Records excerpted from a collection:
######

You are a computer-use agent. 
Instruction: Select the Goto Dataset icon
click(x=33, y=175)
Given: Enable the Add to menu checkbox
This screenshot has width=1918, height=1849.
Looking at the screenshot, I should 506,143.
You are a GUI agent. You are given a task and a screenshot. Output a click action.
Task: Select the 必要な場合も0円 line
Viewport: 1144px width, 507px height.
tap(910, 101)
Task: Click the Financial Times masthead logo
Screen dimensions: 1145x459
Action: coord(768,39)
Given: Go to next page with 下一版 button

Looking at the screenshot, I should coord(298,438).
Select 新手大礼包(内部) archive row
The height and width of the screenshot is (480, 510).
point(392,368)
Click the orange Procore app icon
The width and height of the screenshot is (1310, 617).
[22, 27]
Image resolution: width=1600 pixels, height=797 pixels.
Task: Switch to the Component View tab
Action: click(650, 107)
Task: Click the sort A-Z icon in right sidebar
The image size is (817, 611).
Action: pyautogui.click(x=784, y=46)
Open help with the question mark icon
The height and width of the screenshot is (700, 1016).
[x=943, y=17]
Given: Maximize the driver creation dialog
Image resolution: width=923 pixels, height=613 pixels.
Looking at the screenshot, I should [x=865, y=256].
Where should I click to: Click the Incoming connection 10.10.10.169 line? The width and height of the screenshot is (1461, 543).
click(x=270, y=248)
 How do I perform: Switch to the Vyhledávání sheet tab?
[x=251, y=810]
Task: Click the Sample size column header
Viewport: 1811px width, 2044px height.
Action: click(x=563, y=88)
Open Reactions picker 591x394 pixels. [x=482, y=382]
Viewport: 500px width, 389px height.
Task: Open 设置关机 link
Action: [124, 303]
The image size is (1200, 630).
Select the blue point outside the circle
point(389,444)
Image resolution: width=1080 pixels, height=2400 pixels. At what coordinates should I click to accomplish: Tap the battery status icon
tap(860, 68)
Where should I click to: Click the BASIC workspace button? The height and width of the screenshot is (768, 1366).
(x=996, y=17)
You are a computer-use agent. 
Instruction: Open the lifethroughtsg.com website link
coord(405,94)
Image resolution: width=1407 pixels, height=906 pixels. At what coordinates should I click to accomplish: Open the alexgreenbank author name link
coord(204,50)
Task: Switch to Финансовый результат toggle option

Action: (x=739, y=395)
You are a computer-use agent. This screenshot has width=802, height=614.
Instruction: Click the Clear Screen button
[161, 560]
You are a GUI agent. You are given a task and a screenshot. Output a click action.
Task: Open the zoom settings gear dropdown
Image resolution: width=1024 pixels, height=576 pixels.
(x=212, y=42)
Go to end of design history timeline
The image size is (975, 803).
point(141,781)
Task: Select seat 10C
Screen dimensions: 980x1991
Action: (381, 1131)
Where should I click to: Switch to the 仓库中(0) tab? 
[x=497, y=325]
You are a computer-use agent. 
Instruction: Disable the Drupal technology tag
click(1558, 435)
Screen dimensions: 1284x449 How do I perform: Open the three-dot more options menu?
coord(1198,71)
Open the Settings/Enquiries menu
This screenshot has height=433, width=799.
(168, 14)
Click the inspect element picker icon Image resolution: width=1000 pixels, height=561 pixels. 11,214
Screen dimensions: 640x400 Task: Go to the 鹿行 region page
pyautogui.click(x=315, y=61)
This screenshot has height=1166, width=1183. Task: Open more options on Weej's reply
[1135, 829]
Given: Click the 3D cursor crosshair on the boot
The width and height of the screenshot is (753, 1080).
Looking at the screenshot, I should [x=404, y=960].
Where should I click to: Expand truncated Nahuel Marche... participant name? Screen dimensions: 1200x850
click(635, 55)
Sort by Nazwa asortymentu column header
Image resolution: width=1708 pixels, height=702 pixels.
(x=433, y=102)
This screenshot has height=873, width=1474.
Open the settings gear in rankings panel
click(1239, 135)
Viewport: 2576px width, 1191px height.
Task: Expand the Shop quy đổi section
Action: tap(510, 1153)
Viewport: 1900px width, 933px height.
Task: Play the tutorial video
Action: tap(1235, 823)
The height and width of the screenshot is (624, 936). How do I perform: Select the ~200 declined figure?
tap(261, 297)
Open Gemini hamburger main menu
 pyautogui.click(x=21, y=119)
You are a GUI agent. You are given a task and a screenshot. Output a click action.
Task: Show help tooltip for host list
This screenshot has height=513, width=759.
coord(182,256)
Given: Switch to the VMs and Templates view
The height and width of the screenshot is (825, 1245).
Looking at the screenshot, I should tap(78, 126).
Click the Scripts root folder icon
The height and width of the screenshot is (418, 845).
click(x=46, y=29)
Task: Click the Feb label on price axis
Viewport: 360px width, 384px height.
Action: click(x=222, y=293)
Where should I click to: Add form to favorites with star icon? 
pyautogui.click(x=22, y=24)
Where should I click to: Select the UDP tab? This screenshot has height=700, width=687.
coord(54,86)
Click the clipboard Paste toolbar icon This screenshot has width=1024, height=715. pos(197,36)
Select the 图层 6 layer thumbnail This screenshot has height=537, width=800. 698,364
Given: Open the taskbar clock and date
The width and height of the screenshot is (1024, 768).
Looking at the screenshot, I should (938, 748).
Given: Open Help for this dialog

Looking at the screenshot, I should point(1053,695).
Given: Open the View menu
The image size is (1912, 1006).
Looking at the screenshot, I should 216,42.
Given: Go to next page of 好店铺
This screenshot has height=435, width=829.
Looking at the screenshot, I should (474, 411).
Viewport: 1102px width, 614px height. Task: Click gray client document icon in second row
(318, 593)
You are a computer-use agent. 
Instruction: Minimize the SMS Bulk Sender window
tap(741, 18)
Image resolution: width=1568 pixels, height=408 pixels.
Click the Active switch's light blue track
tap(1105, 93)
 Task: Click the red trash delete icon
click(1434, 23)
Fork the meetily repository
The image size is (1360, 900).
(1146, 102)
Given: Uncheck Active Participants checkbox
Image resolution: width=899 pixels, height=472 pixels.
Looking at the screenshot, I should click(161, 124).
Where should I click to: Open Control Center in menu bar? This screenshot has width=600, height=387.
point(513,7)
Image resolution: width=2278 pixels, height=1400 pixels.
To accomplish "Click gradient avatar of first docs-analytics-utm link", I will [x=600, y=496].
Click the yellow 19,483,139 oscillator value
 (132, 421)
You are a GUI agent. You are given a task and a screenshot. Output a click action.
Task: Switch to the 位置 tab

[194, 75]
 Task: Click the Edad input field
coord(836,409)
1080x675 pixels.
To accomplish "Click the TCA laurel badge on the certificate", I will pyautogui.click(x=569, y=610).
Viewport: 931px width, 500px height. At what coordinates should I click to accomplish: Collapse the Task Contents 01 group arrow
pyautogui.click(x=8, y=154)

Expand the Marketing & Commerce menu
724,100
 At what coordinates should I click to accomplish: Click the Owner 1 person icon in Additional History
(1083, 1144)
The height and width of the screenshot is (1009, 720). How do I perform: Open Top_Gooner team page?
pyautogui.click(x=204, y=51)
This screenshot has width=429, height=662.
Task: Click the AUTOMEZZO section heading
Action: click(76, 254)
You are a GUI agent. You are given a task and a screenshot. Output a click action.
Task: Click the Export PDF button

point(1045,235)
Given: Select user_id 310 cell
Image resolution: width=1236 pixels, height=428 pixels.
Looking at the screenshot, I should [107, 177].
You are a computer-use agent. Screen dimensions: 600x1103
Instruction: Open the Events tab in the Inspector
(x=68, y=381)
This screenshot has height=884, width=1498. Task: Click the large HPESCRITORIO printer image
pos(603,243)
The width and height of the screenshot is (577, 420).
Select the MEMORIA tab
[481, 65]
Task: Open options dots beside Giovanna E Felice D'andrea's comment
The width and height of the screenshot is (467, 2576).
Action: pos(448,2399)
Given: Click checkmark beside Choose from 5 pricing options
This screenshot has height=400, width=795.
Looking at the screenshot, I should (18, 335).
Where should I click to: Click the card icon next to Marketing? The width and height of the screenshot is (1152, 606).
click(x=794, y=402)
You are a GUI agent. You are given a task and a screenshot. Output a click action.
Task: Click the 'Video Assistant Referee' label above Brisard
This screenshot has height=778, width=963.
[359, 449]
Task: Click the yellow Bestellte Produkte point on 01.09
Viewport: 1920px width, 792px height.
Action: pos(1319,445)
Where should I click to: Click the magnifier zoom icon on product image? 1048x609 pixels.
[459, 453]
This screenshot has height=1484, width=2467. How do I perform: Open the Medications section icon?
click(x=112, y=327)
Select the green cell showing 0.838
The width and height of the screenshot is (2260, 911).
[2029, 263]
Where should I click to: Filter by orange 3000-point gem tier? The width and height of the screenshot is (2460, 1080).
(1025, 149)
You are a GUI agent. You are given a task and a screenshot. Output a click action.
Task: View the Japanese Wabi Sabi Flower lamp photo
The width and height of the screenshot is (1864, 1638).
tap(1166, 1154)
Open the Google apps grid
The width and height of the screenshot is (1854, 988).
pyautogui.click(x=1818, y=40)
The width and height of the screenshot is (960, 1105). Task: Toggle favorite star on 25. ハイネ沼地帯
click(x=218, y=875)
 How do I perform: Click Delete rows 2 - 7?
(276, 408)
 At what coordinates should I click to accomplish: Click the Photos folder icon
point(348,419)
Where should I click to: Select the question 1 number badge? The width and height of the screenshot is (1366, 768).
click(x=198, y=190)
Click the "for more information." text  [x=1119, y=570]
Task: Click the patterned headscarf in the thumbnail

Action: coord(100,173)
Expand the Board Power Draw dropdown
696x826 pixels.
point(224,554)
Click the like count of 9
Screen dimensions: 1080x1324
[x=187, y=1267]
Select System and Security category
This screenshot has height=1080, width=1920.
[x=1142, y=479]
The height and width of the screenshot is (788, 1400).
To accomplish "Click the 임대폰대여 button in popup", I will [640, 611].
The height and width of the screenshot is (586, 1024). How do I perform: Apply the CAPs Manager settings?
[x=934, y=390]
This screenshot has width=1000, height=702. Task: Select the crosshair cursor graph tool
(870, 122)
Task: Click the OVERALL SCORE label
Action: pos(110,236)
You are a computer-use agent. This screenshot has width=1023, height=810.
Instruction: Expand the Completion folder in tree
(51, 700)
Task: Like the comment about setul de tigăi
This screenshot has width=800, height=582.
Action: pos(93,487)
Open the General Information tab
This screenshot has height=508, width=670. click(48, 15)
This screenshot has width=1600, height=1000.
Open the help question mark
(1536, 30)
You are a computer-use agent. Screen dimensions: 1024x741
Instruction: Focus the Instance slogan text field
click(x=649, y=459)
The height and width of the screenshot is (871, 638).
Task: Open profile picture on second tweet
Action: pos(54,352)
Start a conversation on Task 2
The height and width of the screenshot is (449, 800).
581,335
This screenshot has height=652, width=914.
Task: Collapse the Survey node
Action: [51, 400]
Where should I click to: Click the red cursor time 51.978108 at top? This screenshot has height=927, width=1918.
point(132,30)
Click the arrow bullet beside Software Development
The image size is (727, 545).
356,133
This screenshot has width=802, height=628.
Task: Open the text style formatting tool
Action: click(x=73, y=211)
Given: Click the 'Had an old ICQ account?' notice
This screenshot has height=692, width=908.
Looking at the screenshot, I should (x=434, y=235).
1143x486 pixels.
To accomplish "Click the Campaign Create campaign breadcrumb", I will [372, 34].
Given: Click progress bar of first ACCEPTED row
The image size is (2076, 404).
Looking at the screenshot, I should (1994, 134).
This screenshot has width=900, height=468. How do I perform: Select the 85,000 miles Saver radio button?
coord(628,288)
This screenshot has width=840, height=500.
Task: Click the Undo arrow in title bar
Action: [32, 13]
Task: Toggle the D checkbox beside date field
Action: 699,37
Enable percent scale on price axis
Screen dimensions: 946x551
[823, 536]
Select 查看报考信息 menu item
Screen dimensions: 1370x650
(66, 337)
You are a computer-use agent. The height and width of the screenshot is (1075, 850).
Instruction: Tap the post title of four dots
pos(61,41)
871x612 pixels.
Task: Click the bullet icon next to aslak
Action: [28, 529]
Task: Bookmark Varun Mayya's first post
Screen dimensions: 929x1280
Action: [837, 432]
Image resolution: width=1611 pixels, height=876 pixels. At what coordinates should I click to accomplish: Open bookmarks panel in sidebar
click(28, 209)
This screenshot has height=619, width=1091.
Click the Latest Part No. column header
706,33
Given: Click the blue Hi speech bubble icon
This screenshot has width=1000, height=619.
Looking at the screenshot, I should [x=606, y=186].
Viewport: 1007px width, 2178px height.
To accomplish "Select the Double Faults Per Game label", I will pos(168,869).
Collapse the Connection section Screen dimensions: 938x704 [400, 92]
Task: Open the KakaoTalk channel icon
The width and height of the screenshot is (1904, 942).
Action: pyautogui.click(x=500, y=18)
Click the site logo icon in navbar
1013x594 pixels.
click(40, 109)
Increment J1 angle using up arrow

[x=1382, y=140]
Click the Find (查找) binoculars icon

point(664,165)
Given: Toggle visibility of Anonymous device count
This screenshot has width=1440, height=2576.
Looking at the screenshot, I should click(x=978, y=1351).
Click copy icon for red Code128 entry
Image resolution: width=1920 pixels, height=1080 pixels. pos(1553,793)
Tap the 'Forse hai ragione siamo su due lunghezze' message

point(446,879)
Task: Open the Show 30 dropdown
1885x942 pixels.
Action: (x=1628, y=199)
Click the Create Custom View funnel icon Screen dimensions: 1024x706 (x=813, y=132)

######

From the entries above, list each line with "dropdown" in it.

Your solution:
Task: Open the zoom settings gear dropdown
Expand the Board Power Draw dropdown
Task: Open the Show 30 dropdown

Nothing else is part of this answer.